Methods: Individuals of any age with a documented visit for TSC in the 12 months prior to enrolment were included. Frequency and percentages of baseline TAND manifestations were presented by categories of IA (no intellectual disability [ID, intelligence quotient (IQ)>70]; mild ID [IQ 50–70]; moderate-to-profound ID [IQ<50]). Chi-square tests were used to test associations between ID and TAND manifestations. The association between TAND and age (children vs. adults), sex (male vs. female), and genotype (TSC1 vs. TSC2) stratified by IA levels were examined using the Cochran–Mantel–Haenszel tests.

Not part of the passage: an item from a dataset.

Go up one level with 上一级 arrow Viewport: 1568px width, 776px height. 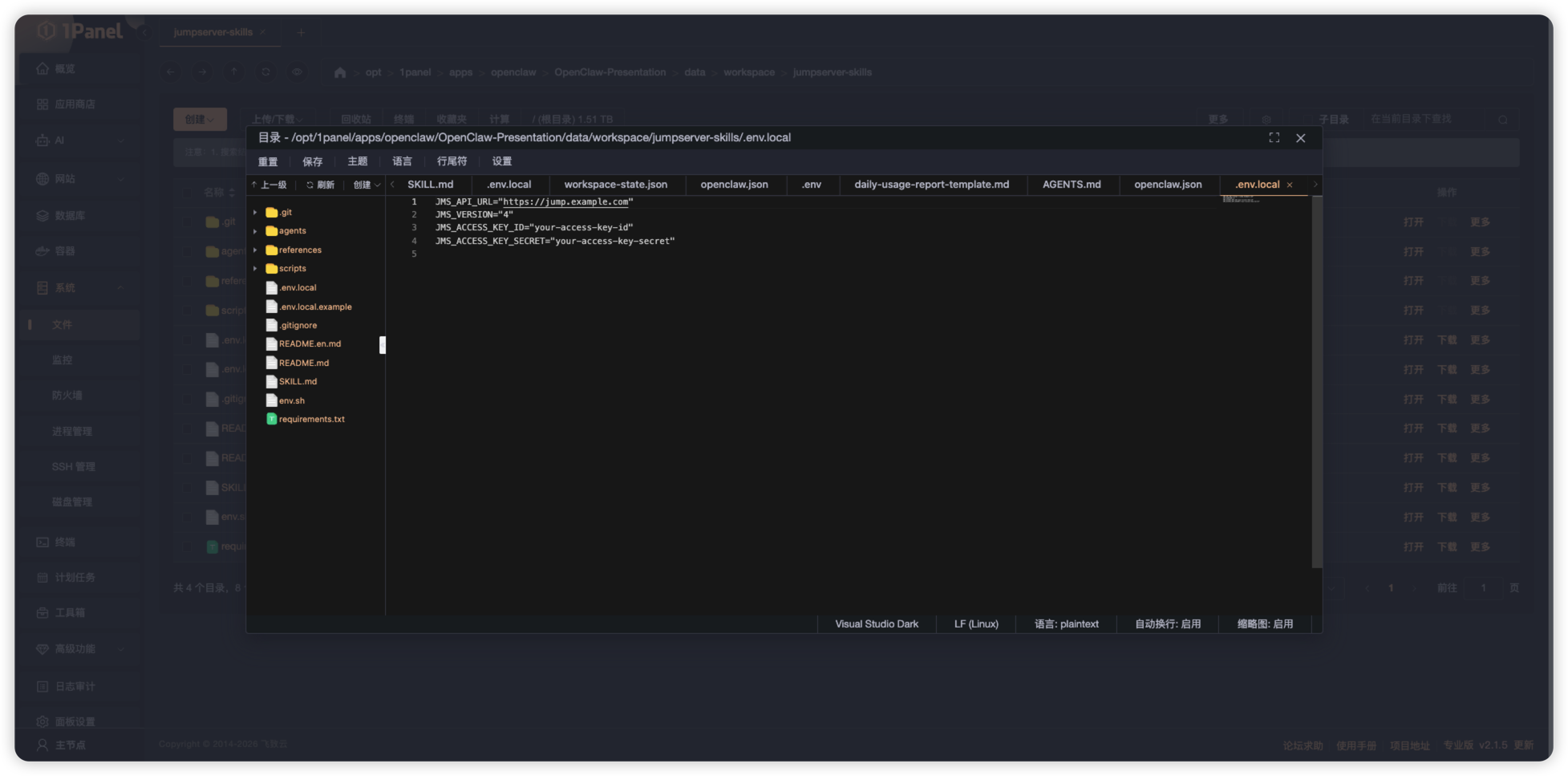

Results: Eight hundred and ninety four of the 2,211 participants had formal IQ assessments. There was a significant association (P < 0.05) between levels of IA and the majority of TAND manifestations, except impulsivity (P = 0.12), overactivity (P = 0.26), mood swings (P = 0.08), hallucinations (P = 0.20), psychosis (P = 0.06), depressive disorder (P = 0.23), and anxiety disorder (P = 0.65). Once controlled for IA, children had higher rates of overactivity, but most behavioral difficulties were higher in adults. At the psychiatric level, attention deficit hyperactivity disorder (ADHD) was seen at higher rates in children while anxiety and depressive disorders were observed at higher rates in adults. Compared to females, males showed significantly higher rates of impulsivity and overactivity, as well as autism spectrum disorder (ASD) and ADHD. No significant age or sex differences were observed for academic difficulties or neuropsychological deficits. After controlling for IA no genotype-TAND associations were observed, except for higher rates of self-injury in individuals with TSC2 mutations.
Conclusions: Findings suggest IA as risk marker for most TAND manifestations. We provide the first evidence of male preponderance of ASD and ADHD in individuals with TSC. The study also confirms the association between TSC2 and IA but, once controlling for IA, disproves the previously reported TSC2 association with ASD and with most other TAND manifestations.